BNP2TKI menilai integrasi pelayanan merupakan solusi dan jalan keluar memudahkan para calon TKI mengurus keperluannya. Menurut Nusron salah satu layanan yang akan dikembangkan ke depan adalah sistem pelayanan terpadu satu pintu. Dengan skema ini, ia mengimbau para tenaga kerja bisa langsung berurusan dengan otoritas pemerintahan terkait secara langsung. "Langsung ke pemerintah, urusan selesai. Tidak usah muter-muter buat habis ongkos, waktu dan lainnya," ujarnya.

AKAN REVISI ATURAN - Peliknya masalah layanan TKI ini, menurut Nusron, menjadi salah satu faktor pendorong pemerintah pusat merevisi dan menyederhanakan Undang-Undang Nomor 39 Tahun 2004 tentang Penempatan dan Perlindungan Tenaga Kerja Indonesia. "Revisi UU jadi momentum untuk menyederhanakan proses bagi para TKI," imbuhnya.

Salah satu pembenahan dalam aturan UU akan menitikberatkan pada konteks debirokratisasi, utamanya, menciptakan sistem pelayanan terpadu. Nusron mencontohkan, role play atau aturan main pemerintah ke depan soal urusan TKI akan mengikuti model pelayanan terpadu yang kini diterapkan Badan Koordinasi Penanaman Modal (BKPM).

"Investor tidak perlu berurusan dengan sektor kehutanan atau bidang lainnya. Cukup diselesaikan dan dikoordinasikan BKPM," jelas Nusron.

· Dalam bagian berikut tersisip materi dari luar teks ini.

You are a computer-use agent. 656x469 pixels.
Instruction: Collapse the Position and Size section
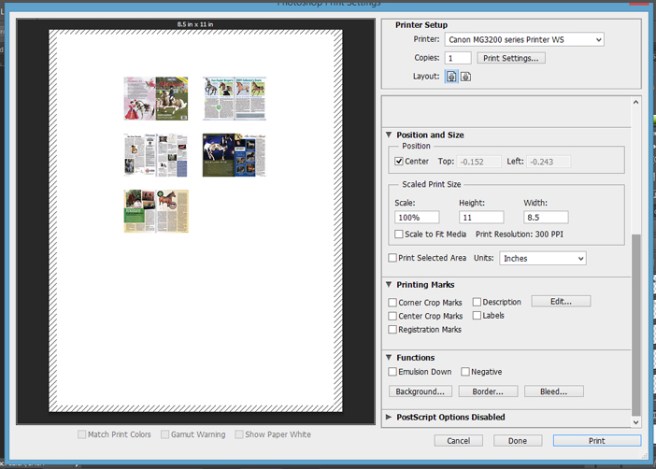pos(389,135)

BNP2TKI juga mengemukakan sejumlah kasus lain yang terjadi di sektor jasa pengiriman TKI. Saat ini modus pengiriman TKI perlahan mulai bergeser dari Perseroan Terbatas (PT) menjadi bisnis individu (calo) yang disinyalir sebagai pihak penawar jasa dalam suplai pengiriman TKI ke luar negeri.

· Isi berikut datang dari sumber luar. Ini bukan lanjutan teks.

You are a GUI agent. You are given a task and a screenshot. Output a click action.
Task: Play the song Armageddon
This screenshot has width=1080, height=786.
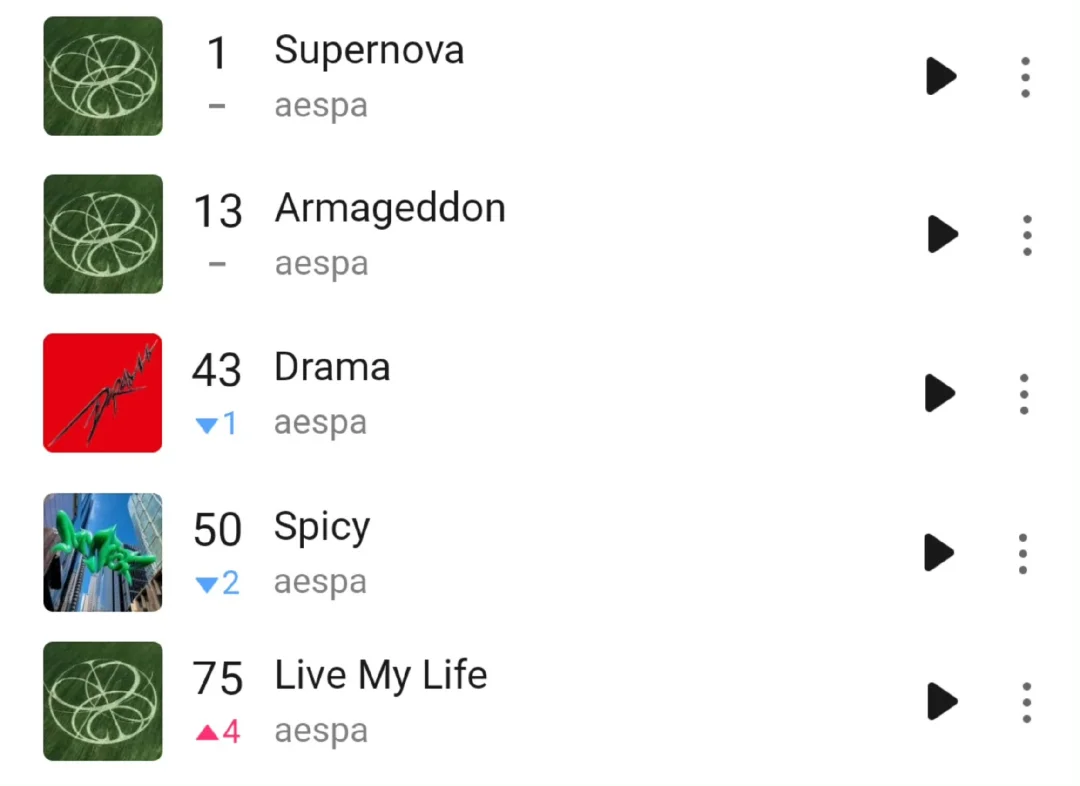(x=942, y=234)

"Para calo kini sudah mulai punya hubungan kerja sama dengan agen di luar negeri," ungkap Nusron.

Calo-calo tersebut, dianggap ilegal karena memberangkatkan calon TKI tanpa dilengkapi dokumen yang sah, ditambah lagi, tanpa konfirmasi apa pun.

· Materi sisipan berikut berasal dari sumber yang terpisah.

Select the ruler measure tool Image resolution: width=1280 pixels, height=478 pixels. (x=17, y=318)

Nusron menyebut, banyak modus yang dilakukan para calo tersebut diantaranya memanfaatkan kebebasan visa. Contoh kasus, pengiriman tenaga kerja ke Timur Tengah dilakukan melalui keberadaan fasilitas visa kunjungan seperti visa ziarah atau visa umroh.

JALUR ILEGAL PICU MASALAH TKI - Jalur pengiriman TKI ilegal yang telah berlangsung lama bisa menjadi pemicu tingginya angka kekerasan dan kompleksitas masalah TKI di luar negeri.

Data Direktorat Perlindungan WNI dan Bantuan Hukum Indonesia Kementerian Luar Negeri mencatat, sejak 1 Januari hingga 30 September 2014 terdapat 12.450 kasus yang dialami WNI di luar negeri. Diantaranya, 9.290 kasus telah berhasil diselesaikan sementara 3.160 kasus masih dalam penanganan Kemlu dan Perwakilan RI di luar negeri.

Dijabarkan, kurang lebih 92,43% atau 11.507 kasus merupakan permasalahan yang dialami oleh Tenaga Kerja Indonesia domestik. Sementara 460 (3,69%) kasus terjadi pada anak buah kapal (ABK) dan 483 (3,88%) oleh WNI lainnya.

Kendati demikian, di tengah akumulasi kasus yang marak melibatkan para TKI, laju pengiriman tenaga kerja ke luar negeri terus berlangsung. Data yang dilansir laman resmi BNP2TKI pada Januari 2015 menyebut, penempatan TKI ke berbagai negara di dunia sepanjang tahun 2014 mencapai 429.872 orang. Jumlah itu meliputi 219.610 orang (58 persen) TKI formal dan 182.262 orang (42 persen) TKI informal.

TKI JADI KORBAN - Koordinator Aliansi TKI Menggugat (ATKIM) Yusri Albima mengatakan, skema pelayanan birokrasi belum memihak kepada para tenaga kerja lokal. "Betapa rumit alur birokrasi di negeri ini. Masalah tersebut sangat bertentangan dengan prinsip pelayanan publik yang mudah, murah dan cepat," kata Yusri kepada gresnews.com, Selasa (18/8).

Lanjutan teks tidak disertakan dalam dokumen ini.